● **TRY IT**
Using the entries below, show all lines with the string "CHIEDE".

START SUPPLIED DATA

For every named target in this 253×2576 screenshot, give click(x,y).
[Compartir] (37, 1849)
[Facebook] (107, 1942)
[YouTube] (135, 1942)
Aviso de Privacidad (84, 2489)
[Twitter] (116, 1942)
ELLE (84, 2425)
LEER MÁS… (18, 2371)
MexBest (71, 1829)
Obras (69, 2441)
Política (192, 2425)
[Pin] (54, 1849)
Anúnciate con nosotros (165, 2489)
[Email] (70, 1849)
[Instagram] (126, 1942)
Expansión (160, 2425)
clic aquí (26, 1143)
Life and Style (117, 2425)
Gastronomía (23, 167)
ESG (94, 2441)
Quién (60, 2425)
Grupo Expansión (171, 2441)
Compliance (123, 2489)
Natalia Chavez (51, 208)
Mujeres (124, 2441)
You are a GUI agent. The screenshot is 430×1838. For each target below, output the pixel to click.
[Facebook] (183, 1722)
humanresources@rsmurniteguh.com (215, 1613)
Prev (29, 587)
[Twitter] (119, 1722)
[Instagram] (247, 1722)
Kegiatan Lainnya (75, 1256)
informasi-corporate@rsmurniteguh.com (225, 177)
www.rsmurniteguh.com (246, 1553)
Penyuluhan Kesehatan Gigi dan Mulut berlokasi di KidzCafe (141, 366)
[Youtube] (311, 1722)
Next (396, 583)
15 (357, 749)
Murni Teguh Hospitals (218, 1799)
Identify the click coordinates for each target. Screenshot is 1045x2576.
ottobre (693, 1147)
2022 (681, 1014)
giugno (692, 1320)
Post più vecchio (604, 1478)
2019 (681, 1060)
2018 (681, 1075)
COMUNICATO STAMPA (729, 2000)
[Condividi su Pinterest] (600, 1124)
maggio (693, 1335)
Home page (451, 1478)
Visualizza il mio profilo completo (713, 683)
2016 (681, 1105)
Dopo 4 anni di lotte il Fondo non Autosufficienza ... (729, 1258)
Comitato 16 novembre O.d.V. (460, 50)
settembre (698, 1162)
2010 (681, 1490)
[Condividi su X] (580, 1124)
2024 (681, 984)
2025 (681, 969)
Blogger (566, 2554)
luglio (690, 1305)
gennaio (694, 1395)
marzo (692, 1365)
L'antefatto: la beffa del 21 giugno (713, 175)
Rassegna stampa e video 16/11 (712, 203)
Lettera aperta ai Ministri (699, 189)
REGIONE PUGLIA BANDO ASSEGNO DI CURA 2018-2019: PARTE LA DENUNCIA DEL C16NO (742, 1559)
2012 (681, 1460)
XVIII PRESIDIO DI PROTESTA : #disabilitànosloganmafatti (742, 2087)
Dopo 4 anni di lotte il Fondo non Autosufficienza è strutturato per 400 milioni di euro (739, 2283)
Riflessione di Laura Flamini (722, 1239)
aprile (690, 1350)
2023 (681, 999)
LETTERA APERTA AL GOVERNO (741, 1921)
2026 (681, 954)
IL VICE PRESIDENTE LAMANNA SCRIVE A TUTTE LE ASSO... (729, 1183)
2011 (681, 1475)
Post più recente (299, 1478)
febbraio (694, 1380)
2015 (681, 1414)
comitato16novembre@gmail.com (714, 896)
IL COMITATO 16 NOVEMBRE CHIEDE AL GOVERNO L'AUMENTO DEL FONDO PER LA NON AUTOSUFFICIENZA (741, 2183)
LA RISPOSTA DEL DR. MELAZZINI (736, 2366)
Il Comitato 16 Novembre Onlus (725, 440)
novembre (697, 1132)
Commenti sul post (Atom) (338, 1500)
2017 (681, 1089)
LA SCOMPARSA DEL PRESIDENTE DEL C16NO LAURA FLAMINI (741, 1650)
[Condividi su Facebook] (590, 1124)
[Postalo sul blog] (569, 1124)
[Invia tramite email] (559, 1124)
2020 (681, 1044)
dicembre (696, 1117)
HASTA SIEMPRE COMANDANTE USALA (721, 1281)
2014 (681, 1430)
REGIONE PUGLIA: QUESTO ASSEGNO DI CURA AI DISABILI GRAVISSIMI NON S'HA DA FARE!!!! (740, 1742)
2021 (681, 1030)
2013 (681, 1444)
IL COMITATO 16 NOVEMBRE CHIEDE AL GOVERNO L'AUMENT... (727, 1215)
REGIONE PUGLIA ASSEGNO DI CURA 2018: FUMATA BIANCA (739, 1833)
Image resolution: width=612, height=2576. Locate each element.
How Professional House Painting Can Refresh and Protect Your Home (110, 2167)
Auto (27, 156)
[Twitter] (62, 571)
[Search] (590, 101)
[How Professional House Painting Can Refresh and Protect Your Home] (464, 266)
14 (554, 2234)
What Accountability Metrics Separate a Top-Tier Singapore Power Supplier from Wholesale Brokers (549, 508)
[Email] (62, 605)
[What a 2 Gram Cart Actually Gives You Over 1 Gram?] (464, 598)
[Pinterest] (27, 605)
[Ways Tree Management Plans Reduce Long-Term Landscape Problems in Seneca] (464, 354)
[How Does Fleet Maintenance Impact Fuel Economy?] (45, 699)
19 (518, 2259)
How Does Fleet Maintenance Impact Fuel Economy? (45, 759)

END SUPPLIED DATA

● **OUTPUT OF THE EXERCISE**
IL COMITATO 16 NOVEMBRE CHIEDE AL GOVERNO L'AUMENTO DEL FONDO PER LA NON AUTOSUFFICIENZA (741, 2183)
IL COMITATO 16 NOVEMBRE CHIEDE AL GOVERNO L'AUMENT... (727, 1215)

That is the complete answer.